▶ _DIRECTION_
Lay out the stretch of data from its first line through the line containing "Action: coord(767,105)" as a numbered list, leaving out any blank lines.

::::

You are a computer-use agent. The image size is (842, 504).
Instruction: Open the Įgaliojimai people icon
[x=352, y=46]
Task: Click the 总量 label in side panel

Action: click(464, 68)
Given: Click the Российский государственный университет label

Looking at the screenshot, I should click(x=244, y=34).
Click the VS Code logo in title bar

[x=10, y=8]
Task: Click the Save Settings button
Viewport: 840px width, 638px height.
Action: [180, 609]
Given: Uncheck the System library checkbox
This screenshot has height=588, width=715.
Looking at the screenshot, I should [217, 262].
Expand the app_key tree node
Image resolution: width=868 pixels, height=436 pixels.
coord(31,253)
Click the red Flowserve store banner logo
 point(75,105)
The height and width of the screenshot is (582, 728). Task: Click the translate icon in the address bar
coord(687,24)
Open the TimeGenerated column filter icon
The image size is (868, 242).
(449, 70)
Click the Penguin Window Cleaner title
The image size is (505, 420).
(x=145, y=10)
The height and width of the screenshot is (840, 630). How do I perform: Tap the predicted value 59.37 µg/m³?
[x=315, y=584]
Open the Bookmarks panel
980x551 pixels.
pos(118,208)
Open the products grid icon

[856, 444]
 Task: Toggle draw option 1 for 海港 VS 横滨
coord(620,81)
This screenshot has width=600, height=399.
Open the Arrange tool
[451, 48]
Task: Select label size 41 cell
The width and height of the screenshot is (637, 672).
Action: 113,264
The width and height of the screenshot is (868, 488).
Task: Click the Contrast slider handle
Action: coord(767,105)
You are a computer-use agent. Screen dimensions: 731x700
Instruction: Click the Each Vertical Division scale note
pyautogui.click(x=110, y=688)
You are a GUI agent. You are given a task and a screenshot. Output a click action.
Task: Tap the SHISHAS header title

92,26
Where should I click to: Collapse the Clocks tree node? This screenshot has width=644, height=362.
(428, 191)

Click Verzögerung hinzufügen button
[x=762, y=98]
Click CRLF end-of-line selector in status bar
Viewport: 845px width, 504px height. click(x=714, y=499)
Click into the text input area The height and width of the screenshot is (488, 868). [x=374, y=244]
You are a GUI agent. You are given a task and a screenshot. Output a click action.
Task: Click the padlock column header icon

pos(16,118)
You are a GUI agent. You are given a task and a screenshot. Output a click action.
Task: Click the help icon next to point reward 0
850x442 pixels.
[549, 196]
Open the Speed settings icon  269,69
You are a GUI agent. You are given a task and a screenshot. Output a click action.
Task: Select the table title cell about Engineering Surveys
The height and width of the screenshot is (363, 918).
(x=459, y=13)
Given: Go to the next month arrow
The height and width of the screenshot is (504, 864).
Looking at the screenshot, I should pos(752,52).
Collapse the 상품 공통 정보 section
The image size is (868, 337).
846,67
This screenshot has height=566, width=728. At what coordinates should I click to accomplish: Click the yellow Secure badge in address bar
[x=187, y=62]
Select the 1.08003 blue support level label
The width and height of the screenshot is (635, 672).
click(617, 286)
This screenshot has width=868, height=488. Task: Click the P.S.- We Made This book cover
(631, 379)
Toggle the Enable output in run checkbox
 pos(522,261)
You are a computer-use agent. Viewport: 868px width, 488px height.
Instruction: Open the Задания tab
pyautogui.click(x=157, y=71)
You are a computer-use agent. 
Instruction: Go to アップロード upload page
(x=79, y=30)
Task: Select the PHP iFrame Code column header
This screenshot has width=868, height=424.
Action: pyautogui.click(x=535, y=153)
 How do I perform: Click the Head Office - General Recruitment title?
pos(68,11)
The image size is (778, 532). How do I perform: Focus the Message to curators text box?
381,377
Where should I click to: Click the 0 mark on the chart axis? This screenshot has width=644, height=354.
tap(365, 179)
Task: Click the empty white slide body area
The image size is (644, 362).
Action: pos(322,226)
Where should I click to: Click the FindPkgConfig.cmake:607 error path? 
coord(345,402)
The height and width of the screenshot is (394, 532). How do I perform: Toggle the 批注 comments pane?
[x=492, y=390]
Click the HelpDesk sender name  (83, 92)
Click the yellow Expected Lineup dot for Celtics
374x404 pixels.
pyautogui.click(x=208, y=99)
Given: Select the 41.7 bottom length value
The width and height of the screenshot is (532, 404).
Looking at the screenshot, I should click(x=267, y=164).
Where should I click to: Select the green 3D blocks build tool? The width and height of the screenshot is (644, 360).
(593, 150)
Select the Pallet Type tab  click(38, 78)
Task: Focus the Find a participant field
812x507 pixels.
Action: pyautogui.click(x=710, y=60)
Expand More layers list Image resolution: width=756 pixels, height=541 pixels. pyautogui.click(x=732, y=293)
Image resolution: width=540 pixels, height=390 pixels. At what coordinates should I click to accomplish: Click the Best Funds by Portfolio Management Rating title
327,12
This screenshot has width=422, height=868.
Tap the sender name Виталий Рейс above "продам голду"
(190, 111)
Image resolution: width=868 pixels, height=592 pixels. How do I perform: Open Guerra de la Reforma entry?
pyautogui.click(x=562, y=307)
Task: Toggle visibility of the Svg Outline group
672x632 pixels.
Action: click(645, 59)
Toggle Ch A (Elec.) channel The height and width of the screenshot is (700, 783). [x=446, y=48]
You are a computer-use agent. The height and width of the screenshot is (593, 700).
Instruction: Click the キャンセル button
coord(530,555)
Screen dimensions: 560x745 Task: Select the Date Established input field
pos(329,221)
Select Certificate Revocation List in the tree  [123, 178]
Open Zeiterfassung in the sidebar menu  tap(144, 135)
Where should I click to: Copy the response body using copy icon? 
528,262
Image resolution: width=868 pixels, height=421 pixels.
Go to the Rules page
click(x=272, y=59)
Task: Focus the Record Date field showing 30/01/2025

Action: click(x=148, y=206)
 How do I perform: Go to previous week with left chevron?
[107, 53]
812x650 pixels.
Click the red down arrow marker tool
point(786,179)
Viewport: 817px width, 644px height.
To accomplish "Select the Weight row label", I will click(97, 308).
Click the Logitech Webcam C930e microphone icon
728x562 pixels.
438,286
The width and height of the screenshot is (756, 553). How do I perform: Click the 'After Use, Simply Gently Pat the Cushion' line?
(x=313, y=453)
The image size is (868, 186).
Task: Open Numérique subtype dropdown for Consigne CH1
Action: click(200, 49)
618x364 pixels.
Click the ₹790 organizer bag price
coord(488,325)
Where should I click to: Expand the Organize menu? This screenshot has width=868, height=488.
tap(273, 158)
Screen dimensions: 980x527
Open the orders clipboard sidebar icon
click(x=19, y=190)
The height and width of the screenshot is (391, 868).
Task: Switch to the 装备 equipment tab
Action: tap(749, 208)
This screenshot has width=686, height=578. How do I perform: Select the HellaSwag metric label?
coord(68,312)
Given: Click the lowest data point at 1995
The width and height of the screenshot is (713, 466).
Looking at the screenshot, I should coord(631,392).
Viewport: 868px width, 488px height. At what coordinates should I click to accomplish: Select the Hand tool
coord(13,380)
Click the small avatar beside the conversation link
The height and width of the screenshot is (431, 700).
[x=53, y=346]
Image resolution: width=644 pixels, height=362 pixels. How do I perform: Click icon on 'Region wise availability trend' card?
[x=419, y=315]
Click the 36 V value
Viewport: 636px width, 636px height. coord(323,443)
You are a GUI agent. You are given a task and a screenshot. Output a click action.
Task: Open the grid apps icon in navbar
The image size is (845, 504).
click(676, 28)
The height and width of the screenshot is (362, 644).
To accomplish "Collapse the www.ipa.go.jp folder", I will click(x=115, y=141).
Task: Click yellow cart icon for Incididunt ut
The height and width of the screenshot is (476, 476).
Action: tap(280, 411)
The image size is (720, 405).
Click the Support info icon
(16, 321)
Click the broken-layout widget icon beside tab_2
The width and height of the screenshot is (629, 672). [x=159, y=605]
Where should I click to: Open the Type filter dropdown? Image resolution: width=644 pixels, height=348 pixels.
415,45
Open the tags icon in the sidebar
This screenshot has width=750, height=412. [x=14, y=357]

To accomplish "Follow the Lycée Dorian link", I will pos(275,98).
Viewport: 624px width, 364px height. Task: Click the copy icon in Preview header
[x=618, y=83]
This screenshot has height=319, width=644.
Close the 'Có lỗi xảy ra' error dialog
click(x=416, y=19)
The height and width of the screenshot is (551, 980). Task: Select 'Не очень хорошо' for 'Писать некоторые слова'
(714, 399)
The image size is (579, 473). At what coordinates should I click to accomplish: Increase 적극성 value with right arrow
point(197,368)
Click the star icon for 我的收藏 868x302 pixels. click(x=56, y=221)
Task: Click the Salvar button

::::

▶ _SOLUTION TO THE PROBLEM_
1. You are a computer-use agent. The image size is (842, 504).
2. Instruction: Open the Įgaliojimai people icon
3. [x=352, y=46]
4. Task: Click the 总量 label in side panel
5. Action: click(464, 68)
6. Given: Click the Российский государственный университет label
7. Looking at the screenshot, I should click(x=244, y=34).
8. Click the VS Code logo in title bar
9. [x=10, y=8]
10. Task: Click the Save Settings button
11. Viewport: 840px width, 638px height.
12. Action: [180, 609]
13. Given: Uncheck the System library checkbox
14. This screenshot has height=588, width=715.
15. Looking at the screenshot, I should [217, 262].
16. Expand the app_key tree node
17. Image resolution: width=868 pixels, height=436 pixels.
18. coord(31,253)
19. Click the red Flowserve store banner logo
20.  point(75,105)
21. The height and width of the screenshot is (582, 728). Task: Click the translate icon in the address bar
22. coord(687,24)
23. Open the TimeGenerated column filter icon
24. The image size is (868, 242).
25. (449, 70)
26. Click the Penguin Window Cleaner title
27. The image size is (505, 420).
28. (x=145, y=10)
29. The height and width of the screenshot is (840, 630). How do I perform: Tap the predicted value 59.37 µg/m³?
30. [x=315, y=584]
31. Open the Bookmarks panel
32. 980x551 pixels.
33. pos(118,208)
34. Open the products grid icon
35. [856, 444]
36.  Task: Toggle draw option 1 for 海港 VS 横滨
37. coord(620,81)
38. This screenshot has width=600, height=399.
39. Open the Arrange tool
40. [451, 48]
41. Task: Select label size 41 cell
42. The width and height of the screenshot is (637, 672).
43. Action: 113,264
44. The width and height of the screenshot is (868, 488).
45. Task: Click the Contrast slider handle
46. Action: coord(767,105)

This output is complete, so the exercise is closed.